» Task item
Your answer must consist solely of the line containing "Task: Click the Demana a Gemini input field" and all subsequent lines through the end of the entries, reproduced exactly.

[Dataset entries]
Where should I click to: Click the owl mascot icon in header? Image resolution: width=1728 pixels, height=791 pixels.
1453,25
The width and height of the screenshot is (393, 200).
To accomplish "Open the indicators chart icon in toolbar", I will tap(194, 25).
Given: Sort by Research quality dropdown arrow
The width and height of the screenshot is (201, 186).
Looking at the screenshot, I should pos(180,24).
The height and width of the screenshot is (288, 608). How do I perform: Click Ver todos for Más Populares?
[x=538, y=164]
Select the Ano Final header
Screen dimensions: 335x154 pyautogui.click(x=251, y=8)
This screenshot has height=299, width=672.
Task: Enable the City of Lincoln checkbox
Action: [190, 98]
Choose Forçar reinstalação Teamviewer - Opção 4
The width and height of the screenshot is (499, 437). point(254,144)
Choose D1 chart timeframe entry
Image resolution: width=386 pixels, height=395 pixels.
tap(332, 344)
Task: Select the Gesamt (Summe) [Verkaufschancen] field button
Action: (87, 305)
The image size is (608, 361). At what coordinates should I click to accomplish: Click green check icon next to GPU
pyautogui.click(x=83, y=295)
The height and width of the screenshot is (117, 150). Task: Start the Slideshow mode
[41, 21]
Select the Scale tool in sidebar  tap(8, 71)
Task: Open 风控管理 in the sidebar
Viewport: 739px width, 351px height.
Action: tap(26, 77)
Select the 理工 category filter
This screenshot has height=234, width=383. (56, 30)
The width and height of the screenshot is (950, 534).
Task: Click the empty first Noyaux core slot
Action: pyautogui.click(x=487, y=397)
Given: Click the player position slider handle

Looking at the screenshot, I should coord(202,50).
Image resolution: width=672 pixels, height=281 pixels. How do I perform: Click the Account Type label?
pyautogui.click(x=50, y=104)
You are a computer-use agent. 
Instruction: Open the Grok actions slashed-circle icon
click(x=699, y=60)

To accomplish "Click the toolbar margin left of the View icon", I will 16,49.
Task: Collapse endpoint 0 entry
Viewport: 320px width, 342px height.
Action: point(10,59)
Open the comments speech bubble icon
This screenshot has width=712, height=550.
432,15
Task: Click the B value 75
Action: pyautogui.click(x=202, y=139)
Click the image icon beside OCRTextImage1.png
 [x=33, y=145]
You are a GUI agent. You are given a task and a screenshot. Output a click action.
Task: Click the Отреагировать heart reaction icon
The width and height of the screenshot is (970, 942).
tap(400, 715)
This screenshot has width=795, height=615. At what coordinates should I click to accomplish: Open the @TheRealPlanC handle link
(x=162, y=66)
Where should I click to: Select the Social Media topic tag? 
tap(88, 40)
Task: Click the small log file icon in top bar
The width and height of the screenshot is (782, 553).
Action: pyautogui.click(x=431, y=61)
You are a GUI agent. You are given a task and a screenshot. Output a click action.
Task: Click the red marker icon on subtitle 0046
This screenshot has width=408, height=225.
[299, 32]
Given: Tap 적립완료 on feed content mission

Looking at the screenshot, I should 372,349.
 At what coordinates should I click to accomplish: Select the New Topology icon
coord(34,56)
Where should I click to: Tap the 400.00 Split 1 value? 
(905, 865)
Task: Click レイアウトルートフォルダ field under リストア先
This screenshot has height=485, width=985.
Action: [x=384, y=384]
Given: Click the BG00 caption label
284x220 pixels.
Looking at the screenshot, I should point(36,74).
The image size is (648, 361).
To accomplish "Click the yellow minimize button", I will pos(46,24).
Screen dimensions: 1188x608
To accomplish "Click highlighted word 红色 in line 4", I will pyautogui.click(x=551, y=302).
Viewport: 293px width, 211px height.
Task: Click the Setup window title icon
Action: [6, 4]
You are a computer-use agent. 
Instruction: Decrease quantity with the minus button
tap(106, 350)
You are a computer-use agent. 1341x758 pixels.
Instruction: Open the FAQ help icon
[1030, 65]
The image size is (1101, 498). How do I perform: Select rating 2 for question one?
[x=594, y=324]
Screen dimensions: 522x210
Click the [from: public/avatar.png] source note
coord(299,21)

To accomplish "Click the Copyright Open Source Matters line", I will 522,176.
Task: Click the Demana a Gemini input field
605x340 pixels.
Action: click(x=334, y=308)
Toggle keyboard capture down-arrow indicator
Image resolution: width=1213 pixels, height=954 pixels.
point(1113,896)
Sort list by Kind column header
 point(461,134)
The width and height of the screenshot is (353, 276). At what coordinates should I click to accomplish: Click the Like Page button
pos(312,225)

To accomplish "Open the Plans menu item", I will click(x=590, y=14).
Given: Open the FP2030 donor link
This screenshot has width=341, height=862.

» Written answer
Task: Click the Demana a Gemini input field
605x340 pixels.
Action: click(x=334, y=308)
Toggle keyboard capture down-arrow indicator
Image resolution: width=1213 pixels, height=954 pixels.
point(1113,896)
Sort list by Kind column header
 point(461,134)
The width and height of the screenshot is (353, 276). At what coordinates should I click to accomplish: Click the Like Page button
pos(312,225)

To accomplish "Open the Plans menu item", I will click(x=590, y=14).
Given: Open the FP2030 donor link
This screenshot has width=341, height=862.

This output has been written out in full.